TDWI Webinar Review: What is Data Platform as a Service (dPaaS) and What Can it Do For Your Business?

Yesterday’s TDWI webinar was sponsored by Liaison Technologies, who did the same thing last year. It’s a push for another acronym. While the acronym isn’t needed, the concept is. Data Platform as a Service is just using the cloud to help with data integration. Gosh, complex, ‘eh? I think it’s the natural progression of technology and business, it’s just data management on the cloud. But forget the marketing, let’s talk about the concept.

Cloud data management

The presentation’s first half was delivered by Phillip Russom. He started with some very trivial level setting but then quickly got to a key point. If you’ve been around for a while, you remember Best of Breed. That’s when each vendor focused product company, somewhere in the information supply chain, talked about their openness and how you could piece together a solution from different vendors. That made sense at the time, since many companies were each creating the early version of parts of a full solution.

As Phillip pointed out, times have changed. We now better understand business needs, have learned more about coding the requirements and can access far better hardware than we had fifteen years ago. That means IT is looking for what they couldn’t find back then: An integrated solution from a single or a far more limited number of vendors. They want something simpler than a hodgepodge of multiple systems.

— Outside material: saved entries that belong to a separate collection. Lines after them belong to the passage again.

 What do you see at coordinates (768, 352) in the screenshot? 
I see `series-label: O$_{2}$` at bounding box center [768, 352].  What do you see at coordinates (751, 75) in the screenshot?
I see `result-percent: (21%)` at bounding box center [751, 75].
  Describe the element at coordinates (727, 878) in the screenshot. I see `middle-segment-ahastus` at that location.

The advantages of the cloud aren’t specific to data management. One very key business driver that was minimized in Mr. Russom’s presentation but brought out later by Patrick Adamiak during his presentation then revisited by both in the Q&A is capex versus opex – something often ignored by technical folks. Having your own hardware and data center is not just costly, it’s part of capital expenditure. Service contracts with a cloud vendor are operational expenses. That means the CxO suite and Board are often happier with that because it’s not as locked it and creates flexibility in the corporate financial picture.

One nit I had with Mr. Russom’s presentation was his statement that cloud is another architecture, like client/server or the web. The cloud and web are client server, that’s not the issue. It’s another architecture in two other key aspects: The already mentioned capex/opex divide, and the way it changes a software vendor’s ability to manage and update their software in comparison to on-premises installations.

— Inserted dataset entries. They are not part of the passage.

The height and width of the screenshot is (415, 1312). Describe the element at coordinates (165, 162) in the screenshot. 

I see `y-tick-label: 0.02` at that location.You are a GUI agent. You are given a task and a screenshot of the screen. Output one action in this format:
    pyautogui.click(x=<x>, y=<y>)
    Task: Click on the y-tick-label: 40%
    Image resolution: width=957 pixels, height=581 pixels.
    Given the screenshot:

One caution he gave that needed more explanation for folks new to the cloud was when Mr. Russom mentioned that you need to ask about the elasticity of the cloud implementation. For those who might not have heard the term, elasticity is the ability to grow or shrink cloud resources in order to match processing demands. In other words, if you get a big data dump from another source, can you quickly access more disk space? Or, from the Web side of the house: You’re hosting a big event or making a major announcement on your Web site: Can site resources be replicated quickly to handle the additional load then released when no longer needed?

Liaison

I was impressed by the fact that capex was mentioned on Patrick Adamiak’s first slide. Cloud technology has multiple advantages that can be communicated to IT, but it’s the capex/opex issue that will help close the deal in an enterprise setting. Liaison seems to understand the need to blend technical and business messages.

However, most of Mr. Adamiak’s presentation seemed to be about justifying the new acronym. The main slide compared dPaaS with other supposed solutions without admitting there’s really a lot of overlap between them. The columns weren’t as different as he’d like them to be.

His company slides didn’t seem any different than those I’ve seen from the many other firms in the space. Forget all of that, it was in a short webinar with TDWI, so he had limited time.

The fact is that Liaison claims they are where the market is going. They are vertically integrating the information supply chain while leveraging the cloud for its business and technology advantages. For those in IT looking to simplify their world, Liaison is a company that should be investigated.